**To do**
Transcribe verbatim the span of lines that opens with the line containing "Switch to the Network tab" and closes with the last line of the data below.

(Extracted records)

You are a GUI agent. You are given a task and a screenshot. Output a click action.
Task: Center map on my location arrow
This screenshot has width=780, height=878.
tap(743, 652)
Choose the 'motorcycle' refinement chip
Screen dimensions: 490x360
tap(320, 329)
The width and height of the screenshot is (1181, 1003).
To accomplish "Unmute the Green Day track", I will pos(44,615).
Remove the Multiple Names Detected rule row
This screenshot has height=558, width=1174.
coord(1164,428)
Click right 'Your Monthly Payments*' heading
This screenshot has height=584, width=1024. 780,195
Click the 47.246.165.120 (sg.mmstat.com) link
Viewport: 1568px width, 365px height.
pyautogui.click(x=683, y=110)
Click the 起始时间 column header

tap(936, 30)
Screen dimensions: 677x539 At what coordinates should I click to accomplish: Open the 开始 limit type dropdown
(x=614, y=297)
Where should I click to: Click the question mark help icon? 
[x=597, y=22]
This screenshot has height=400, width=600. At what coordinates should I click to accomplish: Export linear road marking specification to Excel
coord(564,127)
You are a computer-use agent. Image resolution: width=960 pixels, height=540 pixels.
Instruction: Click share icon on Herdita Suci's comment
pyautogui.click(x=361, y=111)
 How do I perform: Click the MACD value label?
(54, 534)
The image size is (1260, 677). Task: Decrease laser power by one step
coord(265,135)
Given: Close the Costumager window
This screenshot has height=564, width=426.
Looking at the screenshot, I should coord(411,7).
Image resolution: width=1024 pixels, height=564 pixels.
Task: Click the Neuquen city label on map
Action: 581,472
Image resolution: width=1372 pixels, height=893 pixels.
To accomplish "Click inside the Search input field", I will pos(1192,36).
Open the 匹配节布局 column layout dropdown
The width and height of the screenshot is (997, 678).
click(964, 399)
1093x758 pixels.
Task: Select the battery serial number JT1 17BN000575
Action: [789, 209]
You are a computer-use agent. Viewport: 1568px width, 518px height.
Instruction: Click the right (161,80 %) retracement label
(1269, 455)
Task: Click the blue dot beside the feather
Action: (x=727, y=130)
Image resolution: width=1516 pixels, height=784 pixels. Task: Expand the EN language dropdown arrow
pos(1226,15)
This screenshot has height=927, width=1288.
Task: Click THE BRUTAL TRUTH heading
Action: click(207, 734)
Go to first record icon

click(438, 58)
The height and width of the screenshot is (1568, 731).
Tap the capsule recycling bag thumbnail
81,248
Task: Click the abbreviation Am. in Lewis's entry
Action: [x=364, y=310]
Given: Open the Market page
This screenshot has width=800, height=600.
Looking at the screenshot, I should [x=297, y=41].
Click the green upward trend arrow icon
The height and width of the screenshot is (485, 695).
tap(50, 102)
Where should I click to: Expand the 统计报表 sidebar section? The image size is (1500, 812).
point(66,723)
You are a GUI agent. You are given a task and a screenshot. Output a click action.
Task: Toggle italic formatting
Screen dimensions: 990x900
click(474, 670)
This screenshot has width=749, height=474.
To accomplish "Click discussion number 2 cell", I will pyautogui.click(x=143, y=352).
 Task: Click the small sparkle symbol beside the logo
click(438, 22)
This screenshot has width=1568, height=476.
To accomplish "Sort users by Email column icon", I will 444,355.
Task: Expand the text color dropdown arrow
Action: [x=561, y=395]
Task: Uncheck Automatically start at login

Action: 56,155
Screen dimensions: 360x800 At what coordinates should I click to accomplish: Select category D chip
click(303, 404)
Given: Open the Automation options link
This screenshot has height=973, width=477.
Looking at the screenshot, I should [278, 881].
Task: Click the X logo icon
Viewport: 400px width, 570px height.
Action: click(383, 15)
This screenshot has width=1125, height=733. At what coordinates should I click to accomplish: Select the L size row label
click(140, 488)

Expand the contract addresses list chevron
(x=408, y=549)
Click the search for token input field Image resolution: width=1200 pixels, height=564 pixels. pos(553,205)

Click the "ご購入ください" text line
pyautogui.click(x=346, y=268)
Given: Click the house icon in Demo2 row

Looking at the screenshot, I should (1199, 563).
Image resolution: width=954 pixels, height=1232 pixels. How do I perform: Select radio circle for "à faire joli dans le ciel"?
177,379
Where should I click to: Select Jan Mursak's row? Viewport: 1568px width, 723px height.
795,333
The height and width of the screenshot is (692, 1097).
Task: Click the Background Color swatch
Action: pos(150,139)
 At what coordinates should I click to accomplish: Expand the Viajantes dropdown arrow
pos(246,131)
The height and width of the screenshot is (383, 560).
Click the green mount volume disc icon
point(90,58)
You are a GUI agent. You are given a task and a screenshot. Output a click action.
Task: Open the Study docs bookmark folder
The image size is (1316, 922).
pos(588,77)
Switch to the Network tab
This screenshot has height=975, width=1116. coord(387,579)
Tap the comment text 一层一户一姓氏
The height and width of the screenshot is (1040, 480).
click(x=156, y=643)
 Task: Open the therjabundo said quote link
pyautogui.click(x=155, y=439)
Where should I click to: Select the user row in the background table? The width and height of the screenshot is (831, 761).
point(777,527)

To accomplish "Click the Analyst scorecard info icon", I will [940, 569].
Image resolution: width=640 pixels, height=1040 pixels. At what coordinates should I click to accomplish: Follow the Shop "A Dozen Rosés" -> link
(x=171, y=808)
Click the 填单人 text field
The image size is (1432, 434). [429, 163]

**Written reply**
Switch to the Network tab
This screenshot has height=975, width=1116. coord(387,579)
Tap the comment text 一层一户一姓氏
The height and width of the screenshot is (1040, 480).
click(x=156, y=643)
 Task: Open the therjabundo said quote link
pyautogui.click(x=155, y=439)
Where should I click to: Select the user row in the background table? The width and height of the screenshot is (831, 761).
point(777,527)

To accomplish "Click the Analyst scorecard info icon", I will [940, 569].
Image resolution: width=640 pixels, height=1040 pixels. At what coordinates should I click to accomplish: Follow the Shop "A Dozen Rosés" -> link
(x=171, y=808)
Click the 填单人 text field
The image size is (1432, 434). [429, 163]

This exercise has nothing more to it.